On Sun 20-10-19 21:43:04, Hillf Danton wrote:
>
> Unlike cpu preemption, page preemption would have been a two-edge
> option for quite a while. It is added by preventing tasks from
> reclaiming as many lru pages as possible from other tasks of
> higher priorities.

This really begs for more explanation. I would start with what page
preemption actually is. Why do we care and which workloads would benefit
and how much. And last but not least why the existing infrastructure
doesn't help (e.g. if you have clearly defined workloads with different
memory consumption requirements then why don't you use memory cgroups to
reflect the priority).

> Who need pp?
> Users who want to manage/control jitters in lru pages under memory
> pressure. Way in parallel to scheduling with task's memory footprint
> taken into account, pp makes task prio a part of page reclaiming.

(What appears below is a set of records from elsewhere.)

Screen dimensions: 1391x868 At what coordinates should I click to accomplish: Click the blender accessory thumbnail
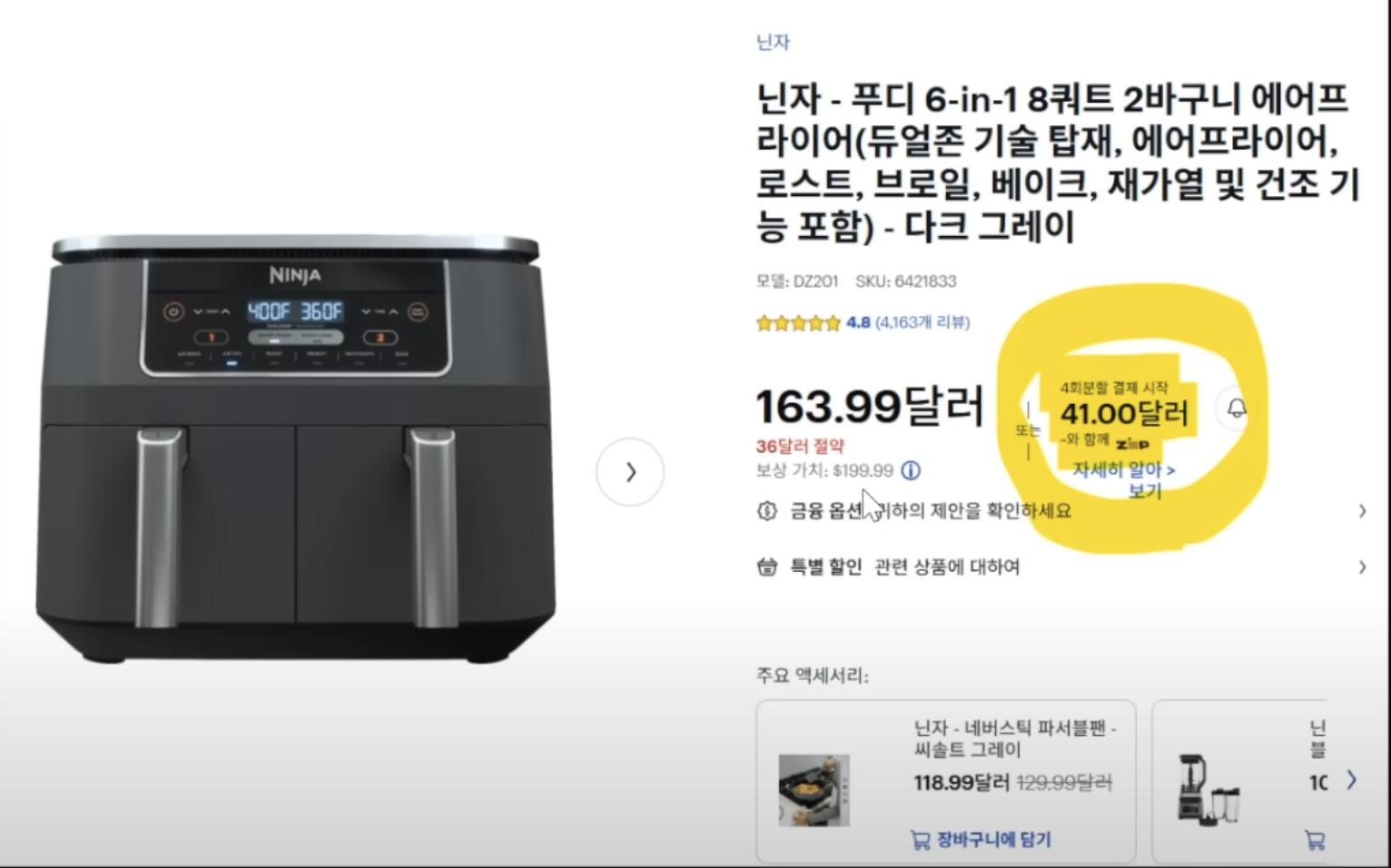click(x=1208, y=790)
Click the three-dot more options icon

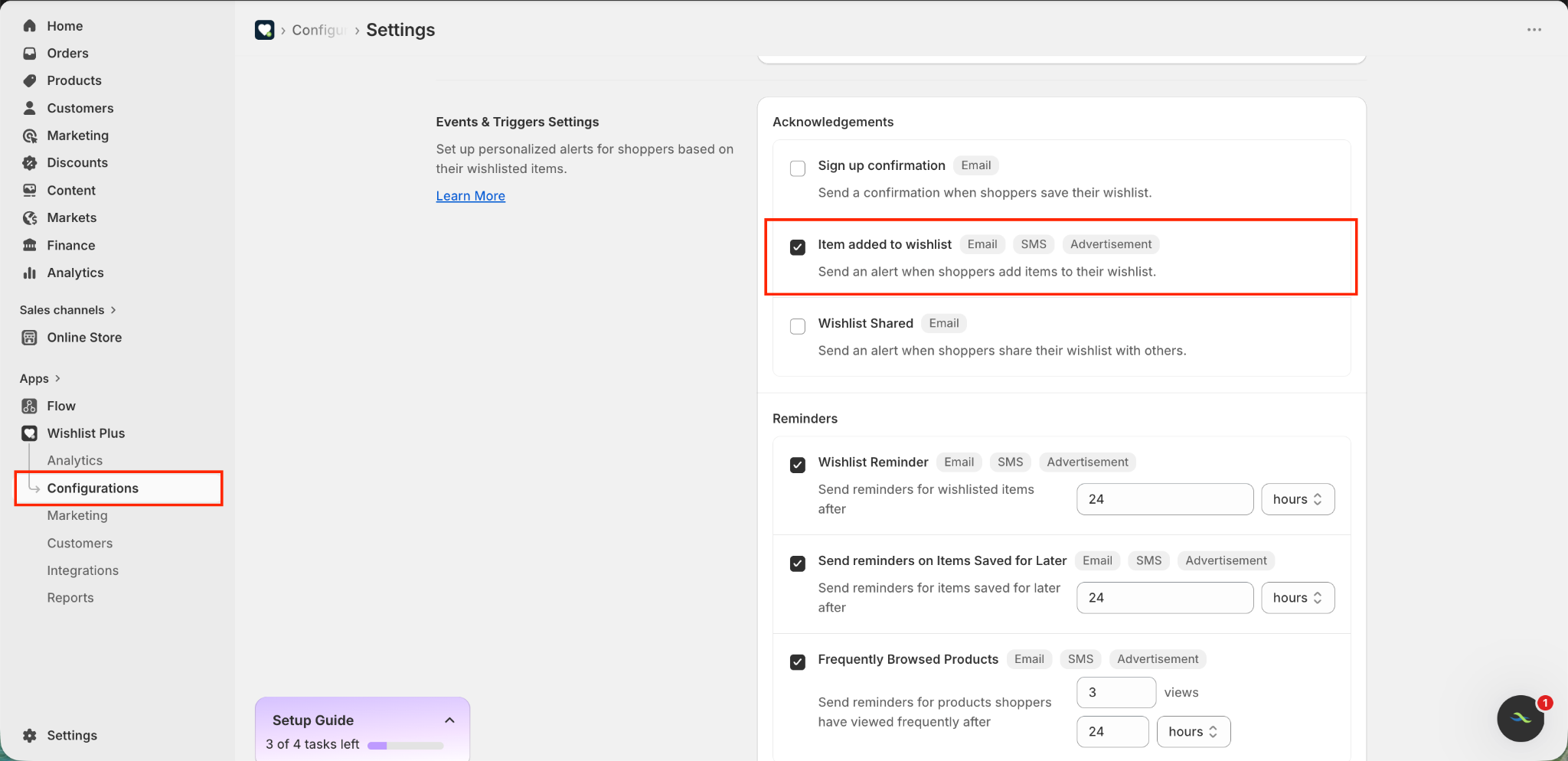tap(1534, 30)
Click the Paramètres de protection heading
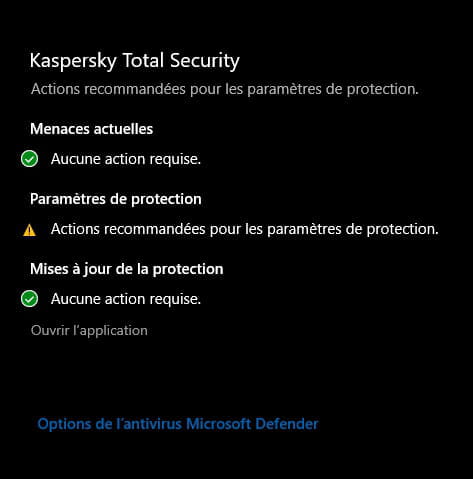The image size is (473, 479). click(116, 199)
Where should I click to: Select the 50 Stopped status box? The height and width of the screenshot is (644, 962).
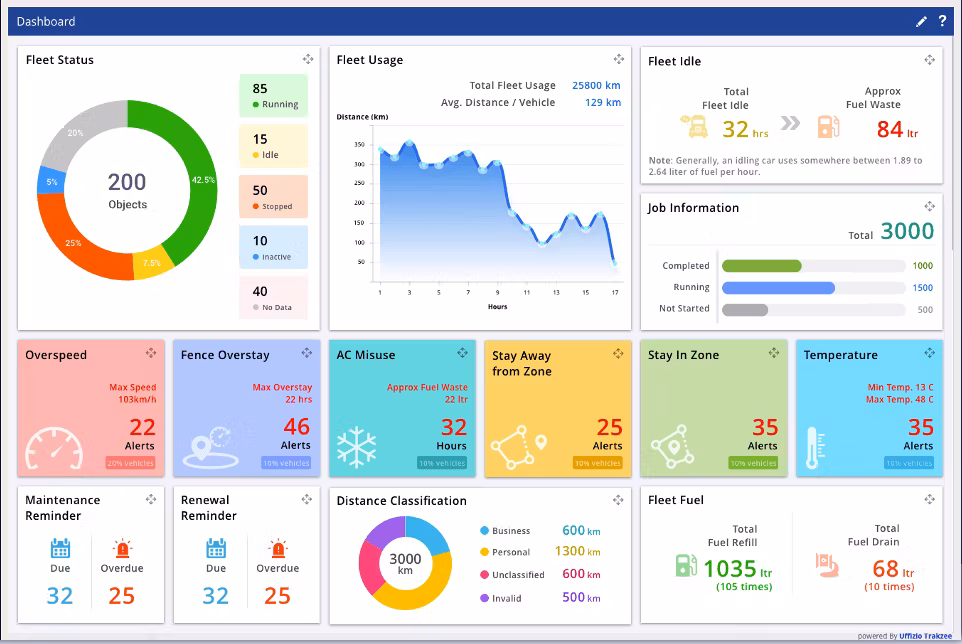273,197
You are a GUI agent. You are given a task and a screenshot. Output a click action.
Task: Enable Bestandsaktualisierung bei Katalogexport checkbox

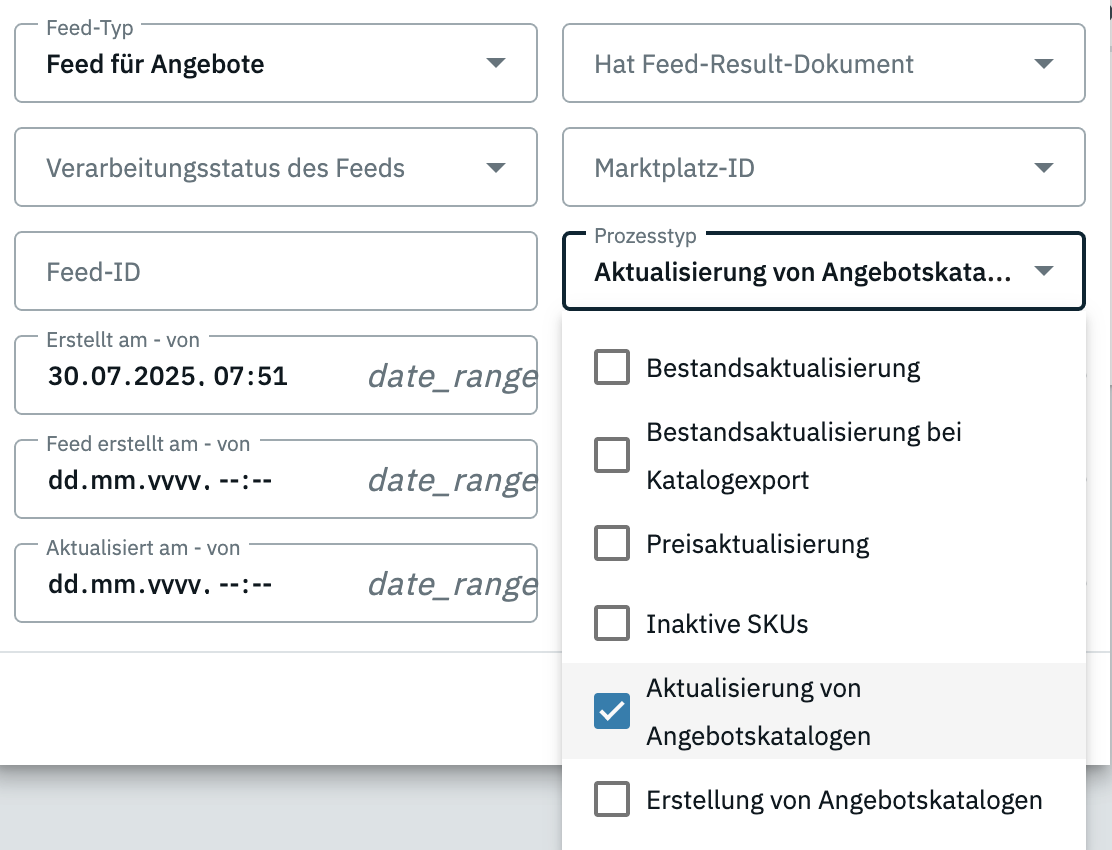612,456
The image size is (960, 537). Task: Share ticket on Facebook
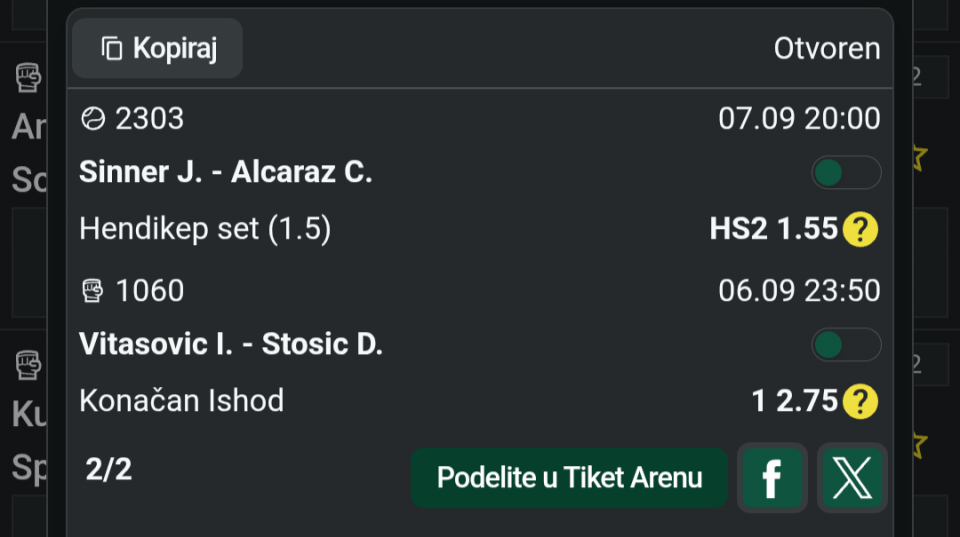[772, 478]
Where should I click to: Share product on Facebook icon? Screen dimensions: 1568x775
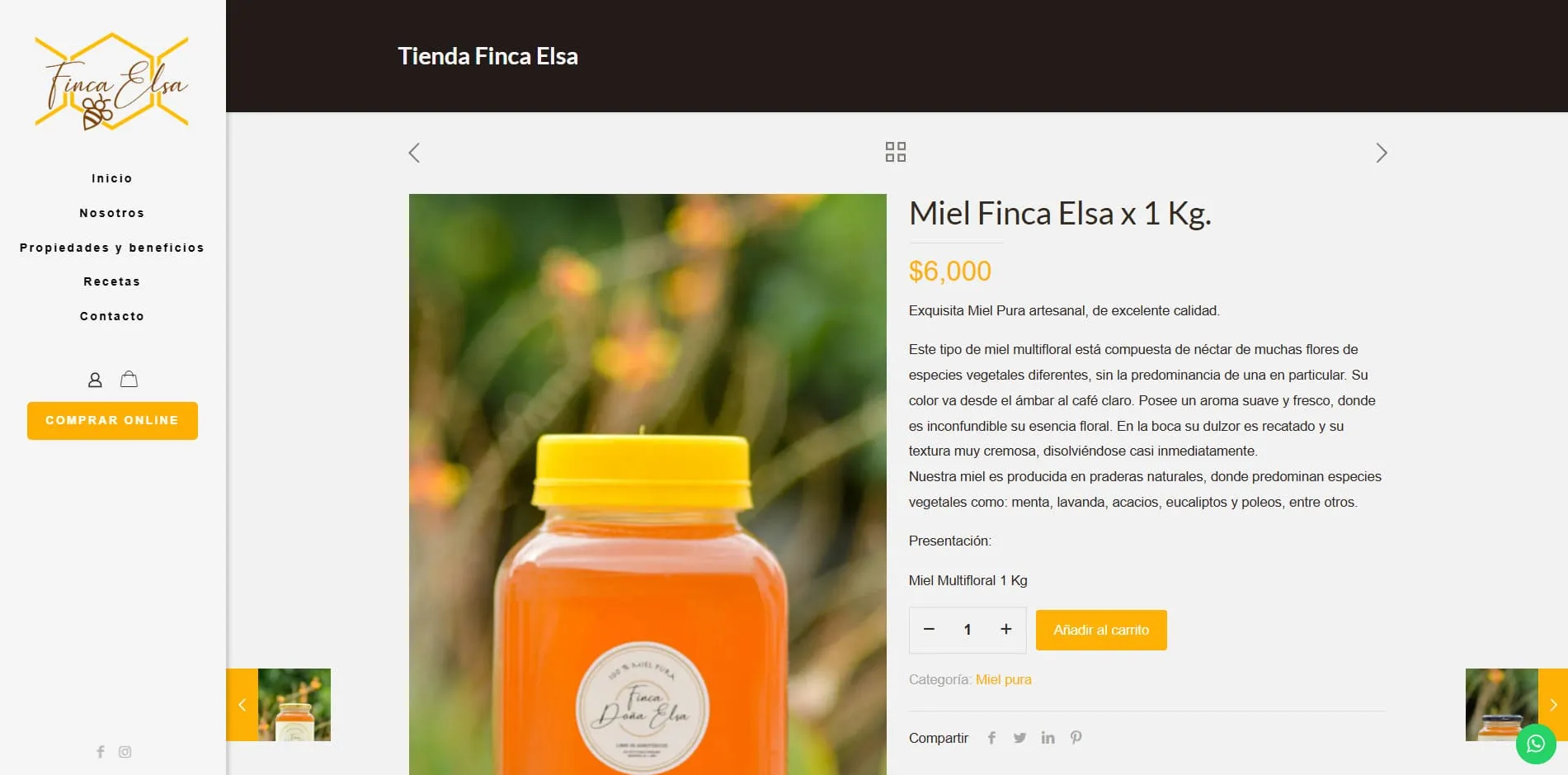(x=991, y=738)
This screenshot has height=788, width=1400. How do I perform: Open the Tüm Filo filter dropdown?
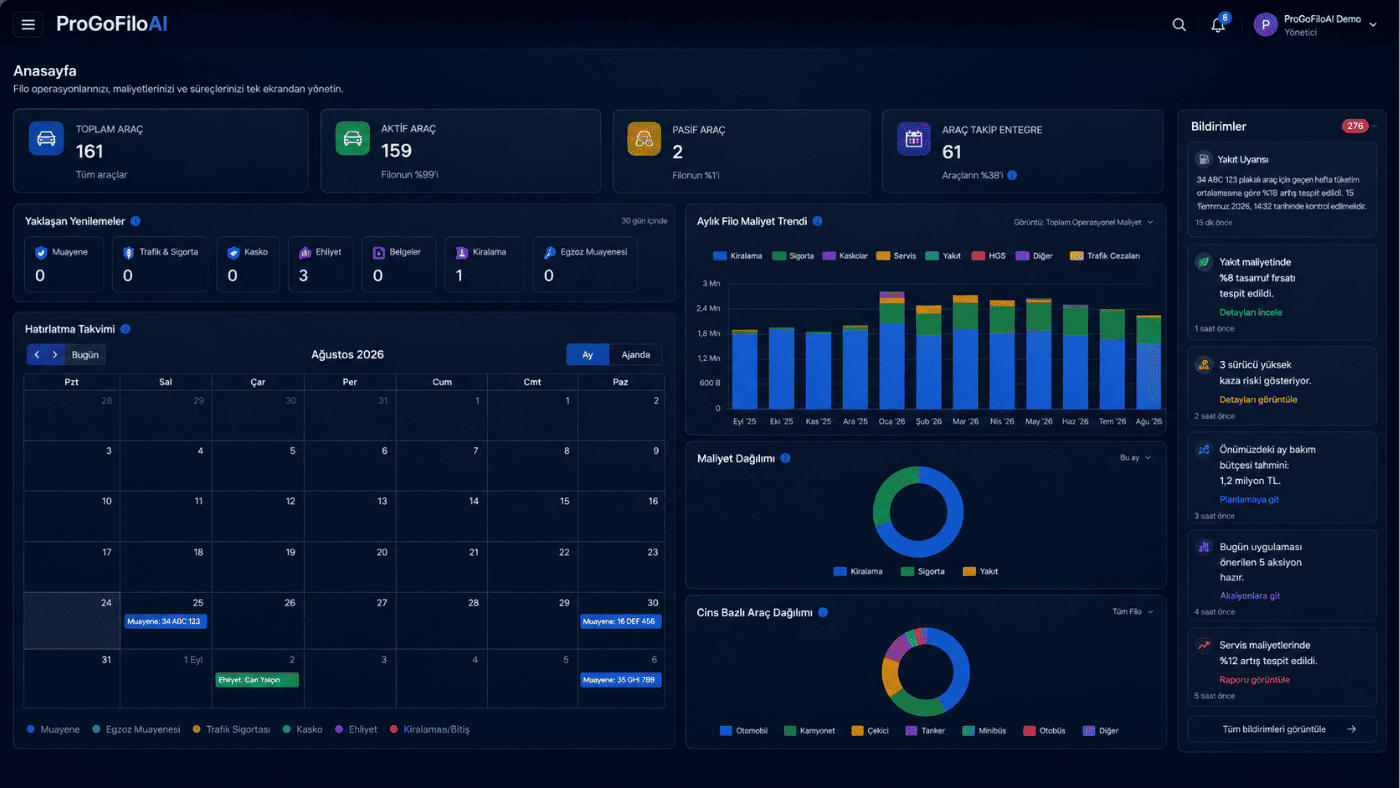coord(1133,611)
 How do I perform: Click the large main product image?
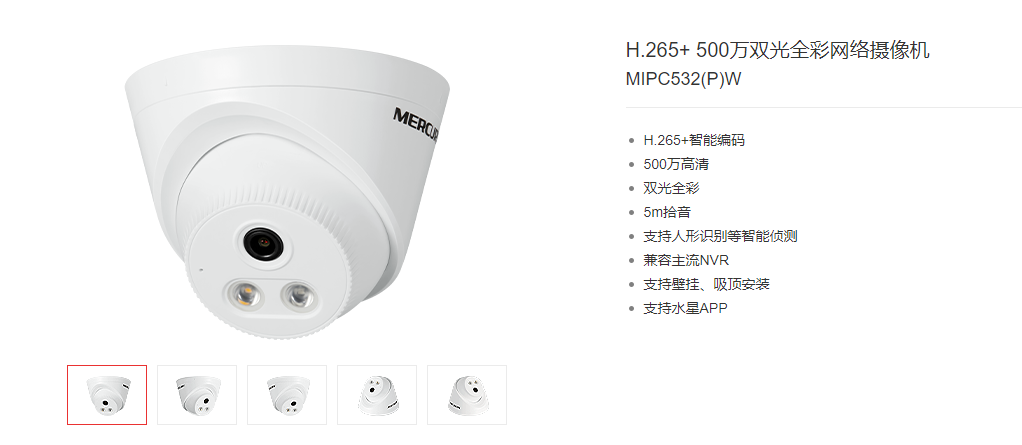[287, 189]
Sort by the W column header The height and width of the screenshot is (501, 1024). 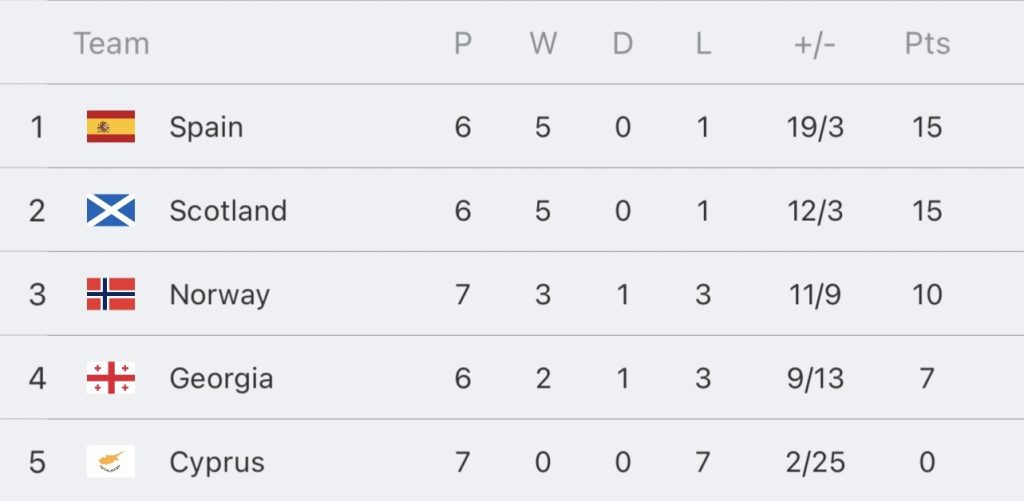coord(543,44)
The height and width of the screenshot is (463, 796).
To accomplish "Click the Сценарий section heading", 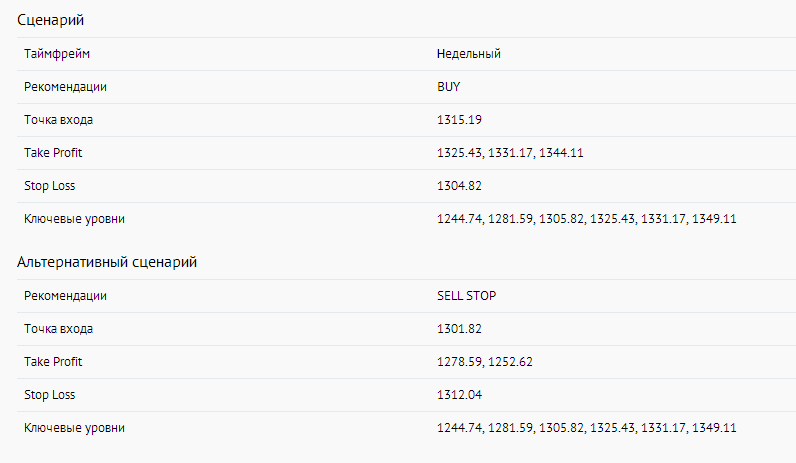I will tap(50, 20).
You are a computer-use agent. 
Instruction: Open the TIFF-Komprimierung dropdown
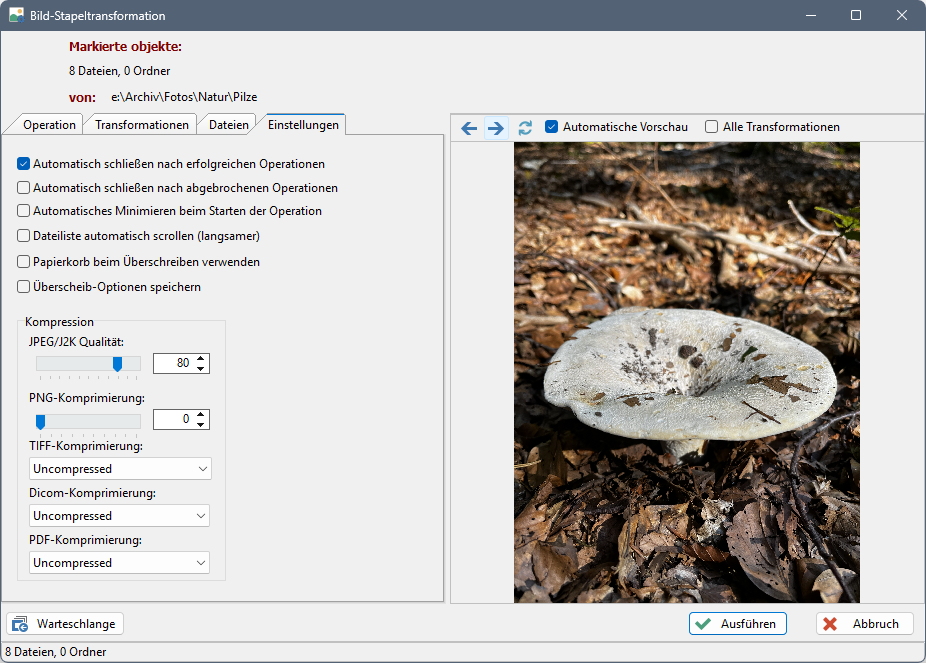coord(120,469)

How do you assign priority to generally shared pages?

> [Off topic: prio can also be defined and added in memory controller
> and then plays a role in memcg reclaiming, for example check prio
> when selecting victim memcg.]
>
> First on the page side, page->prio that is used to mirror the prio
> of page owner tasks is added, and a couple of helpers for setting,
> copying and comparing page->prio to help to add pages to lru.
>
> Then on the reclaimer side, pgdat->kswapd_prio is added to mirror
> the prio of tasks that wake up the kthread, and it is updated
> every time kswapd raises its reclaiming priority.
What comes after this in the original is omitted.